Installation & Exhibition Design for Sir John Soane’s Museum.
A collaboration with Harry Lawson.
Drawing from Soane’s approach to collecting, the installation takes the form of three cabinets, entitled All That Was, All That Is and All That Could Have Been. Inside each cabinet, CAN and Lawson have placed a number of objects—including both the natural and man-made, the fragmentary and complete, the rarefied and everyday.

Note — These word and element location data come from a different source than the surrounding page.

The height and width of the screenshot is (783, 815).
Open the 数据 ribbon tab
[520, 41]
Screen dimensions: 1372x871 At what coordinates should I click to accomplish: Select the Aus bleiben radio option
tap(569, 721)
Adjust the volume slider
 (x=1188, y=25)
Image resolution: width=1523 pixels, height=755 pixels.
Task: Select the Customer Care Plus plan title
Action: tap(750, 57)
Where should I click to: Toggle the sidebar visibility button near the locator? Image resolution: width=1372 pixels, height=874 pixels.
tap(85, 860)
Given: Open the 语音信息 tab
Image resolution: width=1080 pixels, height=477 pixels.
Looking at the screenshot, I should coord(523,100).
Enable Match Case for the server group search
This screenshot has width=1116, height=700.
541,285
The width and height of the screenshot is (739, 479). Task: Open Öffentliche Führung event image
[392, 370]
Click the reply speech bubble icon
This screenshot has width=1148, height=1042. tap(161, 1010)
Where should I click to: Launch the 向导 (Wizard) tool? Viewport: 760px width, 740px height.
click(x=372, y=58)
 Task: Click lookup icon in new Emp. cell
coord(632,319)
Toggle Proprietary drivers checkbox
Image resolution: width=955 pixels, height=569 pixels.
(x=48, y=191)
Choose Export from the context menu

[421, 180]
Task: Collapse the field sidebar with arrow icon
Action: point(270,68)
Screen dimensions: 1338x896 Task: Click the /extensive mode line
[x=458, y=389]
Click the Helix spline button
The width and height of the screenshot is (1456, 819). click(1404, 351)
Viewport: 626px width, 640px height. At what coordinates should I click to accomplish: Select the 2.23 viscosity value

Together these micro-collections reflect on the ways we understand and appreciate physical objects in the digital age, and how, in turn, they shape our understanding of the wider world.
All That Was
Constructed in the form of a façade, this cabinet reflects on the conflicts between developing new architectural ideas and retaining historic architectural elements. It takes the physical object as its starting point, presenting historical artefacts, ranging from old rocks to redundant technology, to examine how objects are read and understood in the present and how their meaning can shift over time.
All That Is
Taking the form of a scaffold, this cabinet reflects on the idea of a construction forever in a state of flux. The objects within this cabinet—replicas or objects created in series—aim to unpick the notion of the hallowed or sacred object. Following the way images exist on the internet in infinitely reproduced form, here objects appear accelerated into caricatures of their original intentions.
All That Could Have Been
This cabinet adopts a tomb-like form to examine the space of contemporary cultural production. Trapped in the limelight are a range of fragments, building materials, exhibition labels and vinyl letters. Taken together, this incoherent collection of the unrealised, underdeveloped and implied posits a kind of completion for what was never completed or reached its final form.